=== Given task 1 ===
In the notebook excerpt, which port number does the Postgres connection use?
=== Given task 2 ===
Reproduce the passage of the notebook excerpt starting at "This notebook contains" and ending at "and SQL Queries.".

# **Analysis on India District Health Survey Data**

This notebook contains analysis using SQL queries on data provided by [Ministry of Health and Family Welfare](http://)https://data.gov.in/resource/india-districts-factsheets-national-family-health-survey-nfhs-5-2019-2021. Data has been filtered to fetch important columns and ingested into Postgres Tables using Python Libaries and SQL Queries. 


## Setup

In [None]:
# Install postgresql server
!sudo apt-get -y -qq update
!sudo apt-get -y -qq install postgresql
!sudo service postgresql start

# Setup a password `postgres` for username `postgres`
!sudo -u postgres psql -U postgres -c "ALTER USER postgres PASSWORD 'postgres';"

# Setup a database with name `tfio_demo` to be used
!sudo -u postgres psql -U postgres -c 'DROP DATABASE IF EXISTS testdb;'
!sudo -u postgres psql -U postgres -c 'CREATE DATABASE testdb;'
!pip install psycopg2-binary

In [6]:
# Importing Python Libraries
import pandas as pd
import psycopg2
from sqlalchemy import create_engine

In [7]:
data=pd.read_csv("../input/survey/Data.csv")

In [8]:
# Defining Postgres Connection
connection_string = {'host':'localhost',
                     'dbname':'testdb',
                     'user':'postgres',
                     'password':'postgres',
                     'port':5432}
connection = psycopg2.connect(**connection_string)

=== Raw data ===
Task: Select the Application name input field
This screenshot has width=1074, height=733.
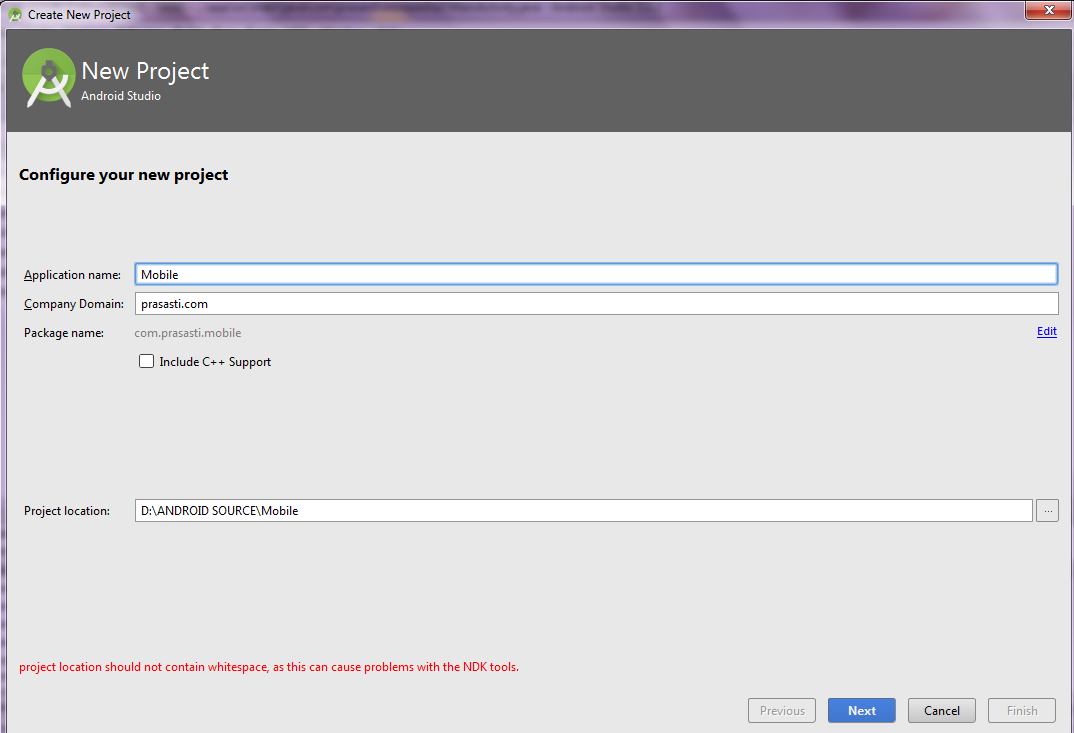Action: coord(500,273)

=== Final result 1 ===
5432

=== Final result 2 ===
This notebook contains analysis using SQL queries on data provided by [Ministry of Health and Family Welfare](http://)https://data.gov.in/resource/india-districts-factsheets-national-family-health-survey-nfhs-5-2019-2021. Data has been filtered to fetch important columns and ingested into Postgres Tables using Python Libaries and SQL Queries.